GARLAND — After several meetings and a public hearing on Tuesday, commissioners are ready to move forward with a budget of more than $888,000.
The tax rate for Garland residents will remain the same from last year at 72 cents per $100 dollars for assessed valuation of property. According to officials, tax revenues are based on a 94.5 percent collection rate and a valuation estimated at $26.92 million. Based on the valuation of 72 cents, this will bring in more than $164,000 in 2018 tax receivables and $18,723 in motor vehicle tax.
For the 2018-2019 fiscal year starting July 1, the budget is $30,000 less than the previous one because of having less money in the fund balance. The town’s budget consist of the general fund ($522,000), water/sewer ($290,000), the Powell Bill portion ($76,000) for street maintenance.
One of the highlights of the general fund includes a $5,000 increase in legal expenses, bringing the total to $10,000 for a new lawyer, following the resignation of Attorney Micheal Porter.
For building maintenance and repairs, about $65,000 will be used by officials. It was increased by $17,400. Commissioners are planning to replace a roof at town hall.
Garland’s Police Department will use more than $83,000 — a total less than the previous approval of $120,000 from the previous year. Funds were used for start-up costs. After ending a contract with the Sampson County Sheriff’s Office for law enforcement protection, commissioners made a decision to start their own unit. During the public hearing, Paula Bradford, stressed her support to have body cams and recording devices for the safety of Chief Ron Matthews and for liability matters.
“Is there anything he needs, he should have it since we’ve gone that far in the budget,” she said.
Several changes were also made to the 2018-2019 fee schedule. Some of them include a re-connection fee increase of $35 to $50 and an after-hours re-connection increase from $50 to $100.

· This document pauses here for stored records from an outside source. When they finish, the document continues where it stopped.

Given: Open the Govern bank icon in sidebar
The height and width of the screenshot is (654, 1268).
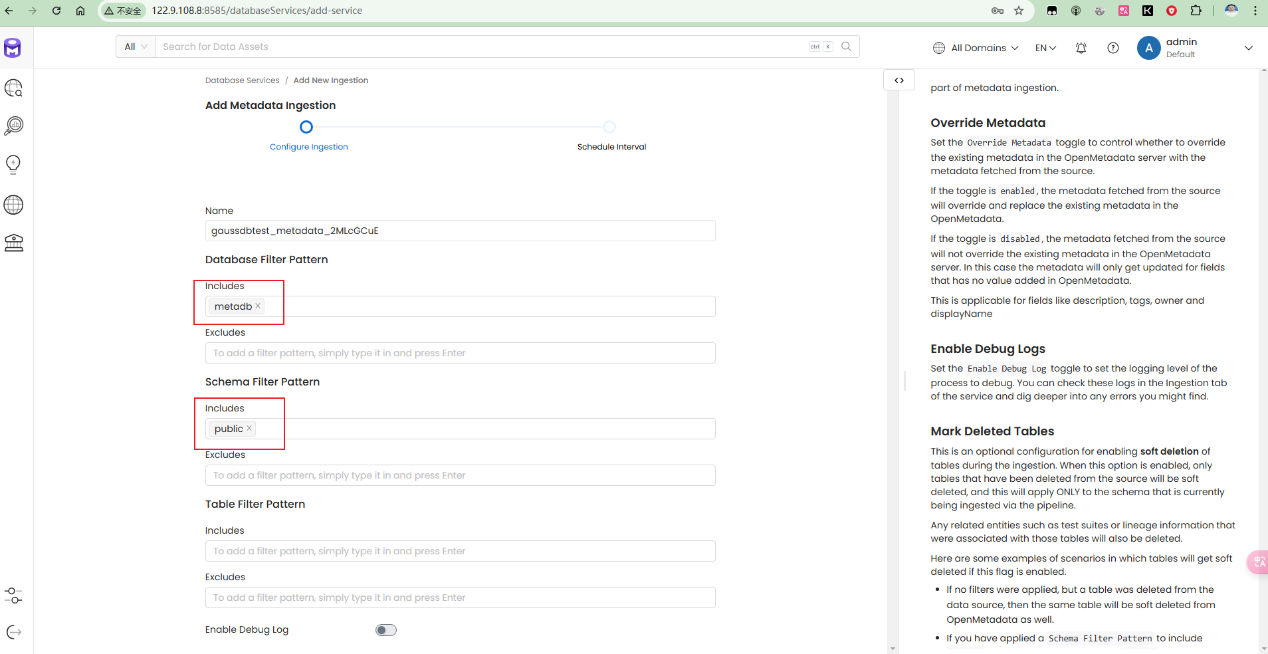Looking at the screenshot, I should pyautogui.click(x=14, y=243).
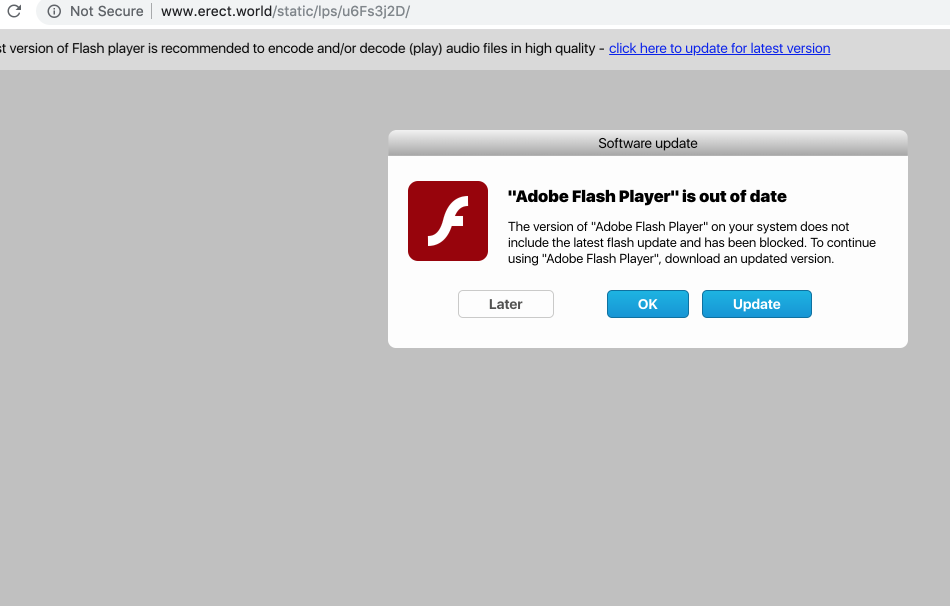
Task: Click the /static/lps/u6Fs3j2D/ path in the URL
Action: click(x=340, y=12)
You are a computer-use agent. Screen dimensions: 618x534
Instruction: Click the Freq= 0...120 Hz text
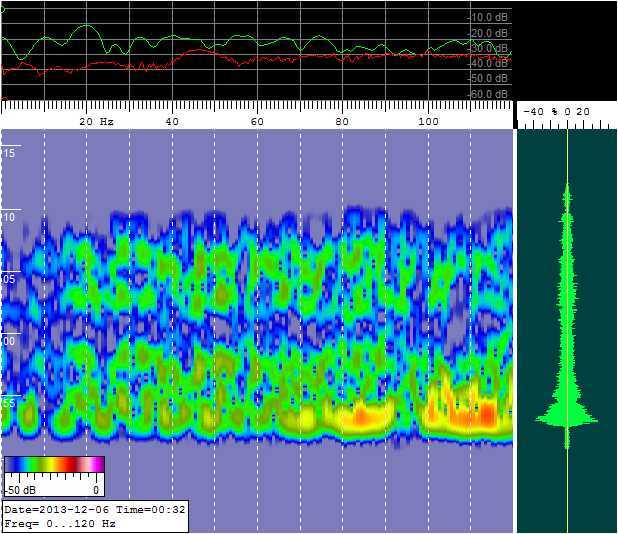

The town’s curbside garbage and recycling fee are set to increase by $1 for in-town residential, in-town commercial and out-of-town residential customers. Officials said the increase is necessary because of their contract provider upping their charges.
During the public hearing, a few comments were made regarding fees and taxes from residents.
“Garland pays the highest tax in Sampson County and a lot of people can’t afford this,” said Charles Powell, a resident. “I don’t know where you come up with this tax thing and you raise the water too high. Every since I’ve been here, the water been going up and up.”
Wayne Bradford also expressed concerns regarding taxes, financial matters and making Garland better by revitalizing buildings. He also made a suggestion to take a closer look at spending for town operations such as town road repairs and the police department.
“Let’s put our heads together and think of something,” Bradford said. “Let’s help our commissioners and mayor out instead of spending time on Facebook or covering our heads hoping this all blow by and that it’s a bad dream. It’s not and it’s our reality. Unless we do something to change it, our future looks really bleak as a town.”
Several town leaders said that Sampson County officials play a part in the amount of taxes residents pay as well. Before the final approval of the budget, Mayor Winifred Murphy wanted commissioners to put more money towards codification and building upgrades in Garland.
“We have over a million dollars in our bank account and we got fund balance that could be used to restore the community building that has been closed down,” Murphy said. “We have an ABC store with floors that are rotting and roofs needs to be repaired on several buildings. This is an opportunity for you to do that, this fiscal year.”
But the request was turned down.
“I think we reviewed it enough and I’m ready to move on with it,” Mayor Pro Tem Ralph Smith said.